O filme narra o sofrimento de Marie-Loup, uma linda viúva mãe de uma filha pequena chamada France Carignan (Juliette Gosselin) que vivem nos arredores de Quebec no século XVIII, na época da disputa entre França e Inglaterra pela conquista da colônia canadense. Durante os conflitos, o povo busca conforto nos ensinamentos do padre Thomas Blondeau (Gérard Depardieu, 1492 – A Conquista do Paraíso, de 1992). Em meio a tudo, o coração de Marie-Loup suplica pelo amor do aristocrata François Le Gardeur (David La Haye), que ela conhece quando está na feira livre vendendo seus produtos. O desejo é correspondido pelo cavalheiro e os dois externam a paixão em ardentes beijos.
Os interesses políticos forçam François a fugir da cidade. Ele envia um bilhete para a amada, marcando um encontro, e lhe pede segredo. Confiando no pároco Blondeau, ela entrega o escrito para que leia e aí o padre mente ao dizer que François teve que partir e pede na carta que o esqueça. A sordidez do religioso é repugnante, pois além de mentir, vai ao encontro assinalado e lá inventa outra história e, assim, sela a dolorosa trajetória dos amantes.

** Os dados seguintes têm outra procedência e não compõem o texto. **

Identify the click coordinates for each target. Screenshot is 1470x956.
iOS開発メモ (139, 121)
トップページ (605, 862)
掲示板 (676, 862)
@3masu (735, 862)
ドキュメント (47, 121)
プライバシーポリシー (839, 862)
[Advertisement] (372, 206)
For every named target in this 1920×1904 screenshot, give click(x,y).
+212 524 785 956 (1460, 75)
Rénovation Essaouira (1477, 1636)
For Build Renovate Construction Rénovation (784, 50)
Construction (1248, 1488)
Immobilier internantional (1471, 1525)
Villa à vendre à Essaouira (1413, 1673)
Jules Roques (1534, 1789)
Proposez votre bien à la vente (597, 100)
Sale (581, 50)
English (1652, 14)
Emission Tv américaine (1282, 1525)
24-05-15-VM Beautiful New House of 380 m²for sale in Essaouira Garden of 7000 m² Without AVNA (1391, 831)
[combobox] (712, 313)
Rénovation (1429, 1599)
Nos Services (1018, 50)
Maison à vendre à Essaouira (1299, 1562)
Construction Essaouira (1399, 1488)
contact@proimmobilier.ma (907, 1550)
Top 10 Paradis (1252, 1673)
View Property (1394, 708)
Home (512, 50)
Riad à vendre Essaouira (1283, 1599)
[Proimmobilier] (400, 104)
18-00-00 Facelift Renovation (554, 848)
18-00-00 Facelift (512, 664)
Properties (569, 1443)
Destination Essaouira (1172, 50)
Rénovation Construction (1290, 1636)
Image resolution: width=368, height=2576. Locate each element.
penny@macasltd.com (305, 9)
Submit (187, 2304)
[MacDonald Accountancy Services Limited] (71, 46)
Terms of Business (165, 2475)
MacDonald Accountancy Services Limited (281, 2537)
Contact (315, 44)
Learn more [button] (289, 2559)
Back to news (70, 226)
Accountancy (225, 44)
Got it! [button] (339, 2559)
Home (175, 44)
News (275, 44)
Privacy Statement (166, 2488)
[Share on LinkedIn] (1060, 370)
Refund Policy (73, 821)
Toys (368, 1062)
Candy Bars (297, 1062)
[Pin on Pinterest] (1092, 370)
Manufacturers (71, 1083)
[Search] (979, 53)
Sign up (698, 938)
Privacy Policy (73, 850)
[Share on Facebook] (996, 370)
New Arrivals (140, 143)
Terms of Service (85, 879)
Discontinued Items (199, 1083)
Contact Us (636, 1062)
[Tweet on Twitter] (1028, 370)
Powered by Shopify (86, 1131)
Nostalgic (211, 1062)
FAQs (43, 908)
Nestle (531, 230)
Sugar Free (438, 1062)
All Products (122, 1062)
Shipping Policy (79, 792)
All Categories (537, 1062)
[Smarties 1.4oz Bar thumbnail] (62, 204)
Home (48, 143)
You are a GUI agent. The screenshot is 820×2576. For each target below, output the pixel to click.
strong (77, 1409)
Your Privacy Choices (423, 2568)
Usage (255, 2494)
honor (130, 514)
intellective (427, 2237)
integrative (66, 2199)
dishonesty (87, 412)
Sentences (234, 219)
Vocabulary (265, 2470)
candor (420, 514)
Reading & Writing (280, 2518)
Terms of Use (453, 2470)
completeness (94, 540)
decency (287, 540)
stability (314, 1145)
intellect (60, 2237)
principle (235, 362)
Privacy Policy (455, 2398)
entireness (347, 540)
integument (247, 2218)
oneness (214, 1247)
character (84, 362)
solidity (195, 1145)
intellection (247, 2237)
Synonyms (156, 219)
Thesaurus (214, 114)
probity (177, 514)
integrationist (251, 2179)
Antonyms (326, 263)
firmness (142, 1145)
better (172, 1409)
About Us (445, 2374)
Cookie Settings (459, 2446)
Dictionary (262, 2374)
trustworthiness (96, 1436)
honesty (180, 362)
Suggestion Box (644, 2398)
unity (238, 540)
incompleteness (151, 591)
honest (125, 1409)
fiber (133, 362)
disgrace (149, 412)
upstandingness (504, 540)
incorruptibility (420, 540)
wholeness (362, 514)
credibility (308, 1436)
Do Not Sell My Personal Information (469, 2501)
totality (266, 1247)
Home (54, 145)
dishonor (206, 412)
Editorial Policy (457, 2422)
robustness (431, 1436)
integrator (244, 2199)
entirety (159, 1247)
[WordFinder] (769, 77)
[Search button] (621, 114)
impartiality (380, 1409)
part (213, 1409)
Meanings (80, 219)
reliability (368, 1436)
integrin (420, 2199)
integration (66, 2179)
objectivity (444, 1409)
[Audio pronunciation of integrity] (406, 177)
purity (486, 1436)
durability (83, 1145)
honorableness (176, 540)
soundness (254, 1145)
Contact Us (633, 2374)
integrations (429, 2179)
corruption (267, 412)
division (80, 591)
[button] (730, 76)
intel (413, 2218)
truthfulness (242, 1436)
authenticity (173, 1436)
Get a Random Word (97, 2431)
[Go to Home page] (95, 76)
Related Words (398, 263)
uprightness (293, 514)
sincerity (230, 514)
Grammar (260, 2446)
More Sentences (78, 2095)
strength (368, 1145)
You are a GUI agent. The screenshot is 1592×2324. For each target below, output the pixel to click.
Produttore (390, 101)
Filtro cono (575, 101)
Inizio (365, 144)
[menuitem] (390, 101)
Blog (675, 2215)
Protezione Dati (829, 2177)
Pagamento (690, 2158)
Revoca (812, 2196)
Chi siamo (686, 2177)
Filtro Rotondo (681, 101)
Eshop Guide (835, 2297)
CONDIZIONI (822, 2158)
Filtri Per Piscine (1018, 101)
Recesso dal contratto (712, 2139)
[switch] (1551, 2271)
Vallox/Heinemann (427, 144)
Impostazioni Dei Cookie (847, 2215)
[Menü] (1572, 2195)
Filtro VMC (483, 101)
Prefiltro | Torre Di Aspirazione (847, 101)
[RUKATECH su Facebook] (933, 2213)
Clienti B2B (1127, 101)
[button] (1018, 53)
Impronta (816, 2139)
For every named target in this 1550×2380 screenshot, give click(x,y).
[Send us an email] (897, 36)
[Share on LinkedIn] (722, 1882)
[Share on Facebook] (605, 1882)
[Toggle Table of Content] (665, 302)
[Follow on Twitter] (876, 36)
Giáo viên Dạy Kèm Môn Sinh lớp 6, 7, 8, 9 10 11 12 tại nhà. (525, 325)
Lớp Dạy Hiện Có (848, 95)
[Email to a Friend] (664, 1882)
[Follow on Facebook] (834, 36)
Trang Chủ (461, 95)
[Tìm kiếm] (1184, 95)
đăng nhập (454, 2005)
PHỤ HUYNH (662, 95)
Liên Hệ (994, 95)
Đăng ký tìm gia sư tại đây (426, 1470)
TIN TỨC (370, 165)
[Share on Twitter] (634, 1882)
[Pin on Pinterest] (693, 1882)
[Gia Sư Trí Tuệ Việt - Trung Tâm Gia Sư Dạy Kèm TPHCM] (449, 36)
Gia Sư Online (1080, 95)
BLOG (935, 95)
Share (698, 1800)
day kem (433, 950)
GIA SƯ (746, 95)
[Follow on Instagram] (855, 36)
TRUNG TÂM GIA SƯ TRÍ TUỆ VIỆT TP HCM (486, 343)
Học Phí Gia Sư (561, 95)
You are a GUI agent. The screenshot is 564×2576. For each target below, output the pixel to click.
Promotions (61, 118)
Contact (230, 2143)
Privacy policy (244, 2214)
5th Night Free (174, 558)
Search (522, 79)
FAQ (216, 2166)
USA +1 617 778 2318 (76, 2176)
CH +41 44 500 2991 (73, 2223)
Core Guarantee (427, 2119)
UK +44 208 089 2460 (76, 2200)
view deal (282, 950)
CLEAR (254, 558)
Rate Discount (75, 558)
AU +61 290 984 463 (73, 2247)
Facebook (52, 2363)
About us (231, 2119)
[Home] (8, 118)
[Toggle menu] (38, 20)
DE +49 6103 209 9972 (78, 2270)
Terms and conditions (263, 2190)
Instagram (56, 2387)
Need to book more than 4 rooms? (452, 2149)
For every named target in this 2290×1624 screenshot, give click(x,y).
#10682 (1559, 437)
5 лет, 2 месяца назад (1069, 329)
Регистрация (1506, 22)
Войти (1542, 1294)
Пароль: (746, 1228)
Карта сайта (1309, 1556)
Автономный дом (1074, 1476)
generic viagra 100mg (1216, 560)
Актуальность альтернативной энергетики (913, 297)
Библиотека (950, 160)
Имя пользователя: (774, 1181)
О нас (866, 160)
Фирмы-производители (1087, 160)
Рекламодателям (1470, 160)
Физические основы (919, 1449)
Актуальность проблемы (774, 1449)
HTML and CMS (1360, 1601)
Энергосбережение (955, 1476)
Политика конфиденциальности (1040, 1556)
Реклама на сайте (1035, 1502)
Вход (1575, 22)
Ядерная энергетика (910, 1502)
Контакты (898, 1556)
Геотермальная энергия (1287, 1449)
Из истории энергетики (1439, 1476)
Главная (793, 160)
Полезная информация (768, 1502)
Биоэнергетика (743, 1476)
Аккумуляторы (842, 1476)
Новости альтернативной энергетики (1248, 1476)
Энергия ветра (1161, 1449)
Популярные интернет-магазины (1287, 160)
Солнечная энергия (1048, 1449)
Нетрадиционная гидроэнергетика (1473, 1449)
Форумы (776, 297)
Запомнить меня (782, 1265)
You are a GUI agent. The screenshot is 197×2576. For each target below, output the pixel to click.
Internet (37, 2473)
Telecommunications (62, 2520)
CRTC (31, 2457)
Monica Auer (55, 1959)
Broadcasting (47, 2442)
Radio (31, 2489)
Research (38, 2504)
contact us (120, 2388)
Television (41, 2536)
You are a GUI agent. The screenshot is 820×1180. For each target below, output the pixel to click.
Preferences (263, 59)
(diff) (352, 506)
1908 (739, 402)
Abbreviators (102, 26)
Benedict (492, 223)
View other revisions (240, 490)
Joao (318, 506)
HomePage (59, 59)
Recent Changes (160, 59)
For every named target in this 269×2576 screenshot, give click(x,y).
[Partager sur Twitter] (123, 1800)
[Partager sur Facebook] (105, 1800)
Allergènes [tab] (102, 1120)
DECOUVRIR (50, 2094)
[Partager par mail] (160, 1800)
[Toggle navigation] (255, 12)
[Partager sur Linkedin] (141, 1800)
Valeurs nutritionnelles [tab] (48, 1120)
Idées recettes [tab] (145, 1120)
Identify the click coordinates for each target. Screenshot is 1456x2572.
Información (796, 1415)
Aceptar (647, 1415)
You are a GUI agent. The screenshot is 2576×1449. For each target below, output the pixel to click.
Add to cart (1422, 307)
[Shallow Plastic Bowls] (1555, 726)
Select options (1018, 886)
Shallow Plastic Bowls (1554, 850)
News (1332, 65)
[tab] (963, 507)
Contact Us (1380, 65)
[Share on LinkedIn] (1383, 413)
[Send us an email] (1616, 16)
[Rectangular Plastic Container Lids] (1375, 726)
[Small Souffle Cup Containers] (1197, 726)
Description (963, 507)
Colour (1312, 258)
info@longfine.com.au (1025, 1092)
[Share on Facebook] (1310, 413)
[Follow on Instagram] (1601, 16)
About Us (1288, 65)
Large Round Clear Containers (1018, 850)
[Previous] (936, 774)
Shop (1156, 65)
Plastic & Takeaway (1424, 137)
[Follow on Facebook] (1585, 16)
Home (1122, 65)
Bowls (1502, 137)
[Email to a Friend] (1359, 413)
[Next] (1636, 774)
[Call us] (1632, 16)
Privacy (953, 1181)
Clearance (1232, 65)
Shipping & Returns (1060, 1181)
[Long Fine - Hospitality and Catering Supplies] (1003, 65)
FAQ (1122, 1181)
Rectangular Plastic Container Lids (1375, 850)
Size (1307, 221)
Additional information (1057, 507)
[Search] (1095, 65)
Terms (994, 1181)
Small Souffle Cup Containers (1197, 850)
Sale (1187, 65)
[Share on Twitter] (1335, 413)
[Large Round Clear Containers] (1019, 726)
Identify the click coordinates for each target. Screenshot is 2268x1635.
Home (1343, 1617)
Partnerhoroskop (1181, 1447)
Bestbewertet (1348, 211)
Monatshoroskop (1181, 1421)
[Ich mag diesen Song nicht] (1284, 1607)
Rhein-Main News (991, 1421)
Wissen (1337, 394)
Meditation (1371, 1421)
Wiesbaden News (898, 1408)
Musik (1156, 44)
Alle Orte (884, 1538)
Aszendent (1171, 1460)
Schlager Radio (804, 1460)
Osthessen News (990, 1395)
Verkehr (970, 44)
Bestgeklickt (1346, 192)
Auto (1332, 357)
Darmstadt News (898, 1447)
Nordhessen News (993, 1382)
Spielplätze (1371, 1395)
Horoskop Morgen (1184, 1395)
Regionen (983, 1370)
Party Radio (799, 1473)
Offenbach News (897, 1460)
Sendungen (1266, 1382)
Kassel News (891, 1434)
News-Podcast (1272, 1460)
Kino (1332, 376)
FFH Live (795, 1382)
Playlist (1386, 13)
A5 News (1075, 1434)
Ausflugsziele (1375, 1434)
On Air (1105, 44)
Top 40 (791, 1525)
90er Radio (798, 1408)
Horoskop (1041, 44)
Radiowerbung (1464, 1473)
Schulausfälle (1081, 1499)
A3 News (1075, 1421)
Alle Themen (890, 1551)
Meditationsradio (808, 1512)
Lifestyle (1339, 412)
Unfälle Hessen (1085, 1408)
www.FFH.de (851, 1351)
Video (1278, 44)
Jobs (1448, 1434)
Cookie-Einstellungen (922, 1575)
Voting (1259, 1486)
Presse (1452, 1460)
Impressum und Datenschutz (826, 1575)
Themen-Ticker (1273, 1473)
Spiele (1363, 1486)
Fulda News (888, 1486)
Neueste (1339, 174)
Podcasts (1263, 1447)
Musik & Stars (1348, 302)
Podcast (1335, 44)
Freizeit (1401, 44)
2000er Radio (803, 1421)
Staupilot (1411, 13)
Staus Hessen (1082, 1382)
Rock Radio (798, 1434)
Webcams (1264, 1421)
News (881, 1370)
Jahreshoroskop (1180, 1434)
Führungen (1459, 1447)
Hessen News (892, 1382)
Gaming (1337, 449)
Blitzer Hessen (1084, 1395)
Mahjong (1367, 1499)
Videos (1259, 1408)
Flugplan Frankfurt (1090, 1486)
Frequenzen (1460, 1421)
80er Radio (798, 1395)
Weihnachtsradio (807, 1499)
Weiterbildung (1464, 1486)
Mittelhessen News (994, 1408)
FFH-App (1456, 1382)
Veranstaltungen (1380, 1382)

A justificativa do reverendo para seu vil ato está no amor que ele diz sentir pela estonteante mulher, aliás, é comum ver alguns homens desejarem belas mulheres, e quando são desprezados, eles não aceitam que elas busquem saciar seus prazeres em outros braços.
O egoísmo fala mais alto e, in casu, um presbítero, que jura perante Deus ser fiel aos sagrados princípios cristãos, jamais poderia ter tal atitude – aqui caberia o uso da afamada fogueira da Inquisição, o instrumento crudelíssimo da Igreja Católica usado para matar aqueles que duvidavam da fé imposta.
Marie-Loup é forçada pelas circunstâncias a casar-se com um ex-amigo de François, mesmo que a contragosto da filha. Não sabe ela que foi ele quem traiu seu amado. Na noite de núpcias, ela rejeita o asqueroso marido Xavier Maillard – interpretado por Sébastien Huberdeau. A relação fica tensa e insuportável. É neste clima que François retorna da França e reencontra seu amor nas deslumbrantes paisagens do Canadá e, mais uma vez, mergulham numa profunda troca de carícias. Tudo é revelado e ela diz ao padre: “Mentiu para mim. Mentiu descaradamente! Aqui, na frente do altar! Ante Deus”. Um gesto imperdoável!
O marido descobre o plano da mulher para fugir com o amante e tenta matá-lo em uma emboscada. Daí para frente, o diretor Jean Beaudin cria um ambiente de suspense e nos esconde temporariamente a verdade dos fatos. Maillard é encontrado morto e, no decorrer das investigações, a justiça acusa Marie – que confessa o crime – sendo condenada à forca.
Ela leva para o túmulo um segredo que só sua filha conhece.
Ao final, o moribundo padre Thomas é surpreendido pela revelação que a filha France, já adulta, faz em seu leito e, é neste momento, que descobrimos a verdadeira assassina.
Assista a este filme maravilhoso, composto de um grande elenco – Irène Jacob (A Dupla Vida de Veronique, de 1991), Vincent Perez, entre outros – e que, infelizmente, foi lançado diretamente em vídeo no Brasil, para sentir o quanto o manto dito “sagrado” esconde faces por baixo de batinas que muitos não ousam revelar.